PASSAGE =>
•••

Key Learnings

  • Growth of the company will occur naturally – it should not be forced
  • That ‘family-run’ feel is important to customers – the order for the smallest value item should receive the same treatment as the larger ones
  • Make sure you look after your staff along the way
Jonathan Oldfield of Riverside Waste Machinery

There comes a time in every family-run business when it must decide how to scale-up and turn from a local brand into a national name. Jonathan Oldfield of Riverside Waste Machinery explains how.

Riverside Waste Machinery was founded in North Yorkshire in 1997 and, over the years, developed a reputation as a renowned and respected provider of waste management solutions.

What started out as a family-run business quickly became a national name and the firm had to maintain a close eye on its principles and goals as it expanded.

Today, the company provides waste baler technology, servicing and consumables across the UK and has learned a lot of valuable lessons when it comes to expanding a local, family brand nationally.

Running a family business

The most important aspect of running a family business is to continually provide quality of service, whatever size you are. Without this element, a company has no reputation as an authority in their area of specialism, and thus cannot flourish. In a small enterprise, this must be the key focus. Although profit is desirable, service should always come first.

Deciding when to expand

There is usually no definitive time when this decision can be made. Growth of the company will occur naturally – it should not be forced. Riverside has not expanded dramatically in terms of staff numbers, but we are always looking to develop organically as a unit. Swift increases in team members can ultimately be the downfall of a small but solid entity – grow too quickly and quality of service can suffer. That is something I would never allow to happen.

•••

DATA SEGMENT =>

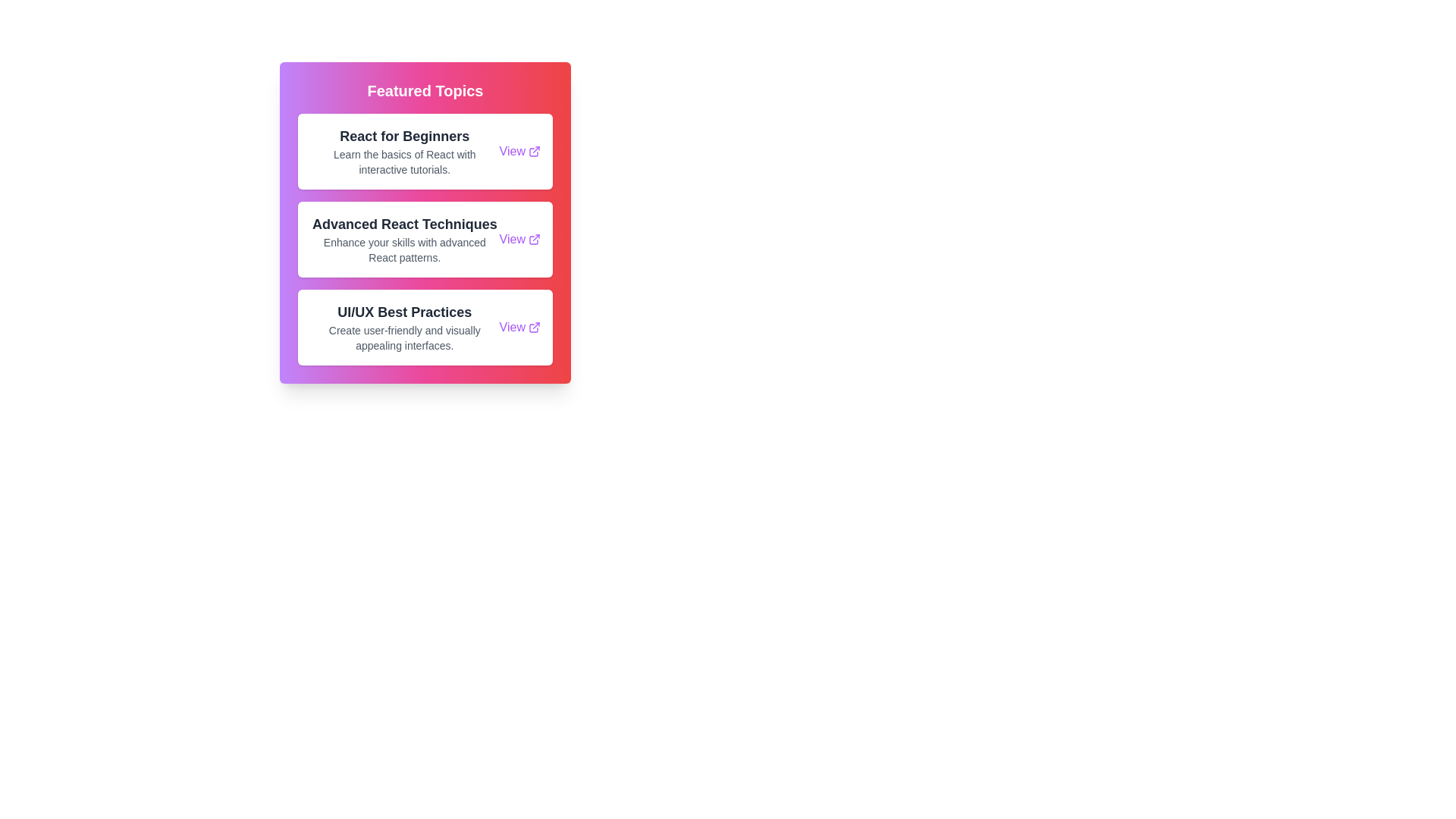 This screenshot has height=819, width=1456. What do you see at coordinates (404, 327) in the screenshot?
I see `the informational component that provides details about 'UI/UX Best Practices,' which is the third item in a vertical list of boxes` at bounding box center [404, 327].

•••

According to the passage about Riverside Waste Machinery, what does the company provide across the UK today? List every item.

- Waste baler technology
- Servicing
- Consumables